**Task input:**

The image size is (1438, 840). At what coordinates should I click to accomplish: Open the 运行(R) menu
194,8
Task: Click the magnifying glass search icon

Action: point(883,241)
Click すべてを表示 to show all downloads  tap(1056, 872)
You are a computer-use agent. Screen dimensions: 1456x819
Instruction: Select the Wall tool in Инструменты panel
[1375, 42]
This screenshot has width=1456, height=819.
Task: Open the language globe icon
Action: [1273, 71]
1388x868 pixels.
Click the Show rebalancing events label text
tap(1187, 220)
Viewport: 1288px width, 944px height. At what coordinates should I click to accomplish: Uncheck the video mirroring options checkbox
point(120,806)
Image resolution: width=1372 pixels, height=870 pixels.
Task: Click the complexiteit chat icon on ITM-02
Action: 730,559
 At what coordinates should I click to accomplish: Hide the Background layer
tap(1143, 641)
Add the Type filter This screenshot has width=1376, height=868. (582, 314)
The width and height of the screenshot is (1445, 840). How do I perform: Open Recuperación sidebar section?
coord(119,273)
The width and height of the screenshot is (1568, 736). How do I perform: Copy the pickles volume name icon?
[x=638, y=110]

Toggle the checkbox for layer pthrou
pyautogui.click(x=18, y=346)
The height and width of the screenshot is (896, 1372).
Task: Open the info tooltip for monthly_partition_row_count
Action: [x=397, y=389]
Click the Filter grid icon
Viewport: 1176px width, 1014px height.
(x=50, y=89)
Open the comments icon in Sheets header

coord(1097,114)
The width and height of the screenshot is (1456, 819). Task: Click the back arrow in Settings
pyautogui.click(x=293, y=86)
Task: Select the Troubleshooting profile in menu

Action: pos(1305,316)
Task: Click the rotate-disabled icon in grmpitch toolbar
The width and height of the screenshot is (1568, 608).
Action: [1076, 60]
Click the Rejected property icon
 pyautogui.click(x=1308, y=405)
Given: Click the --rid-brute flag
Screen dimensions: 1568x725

**Your instructions:** Show all lines in the entries above where the word "dimensions" appears.

**Exercise answer:**
You are a computer-use agent. Screen dimensions: 1456x819
Screen dimensions: 1568x725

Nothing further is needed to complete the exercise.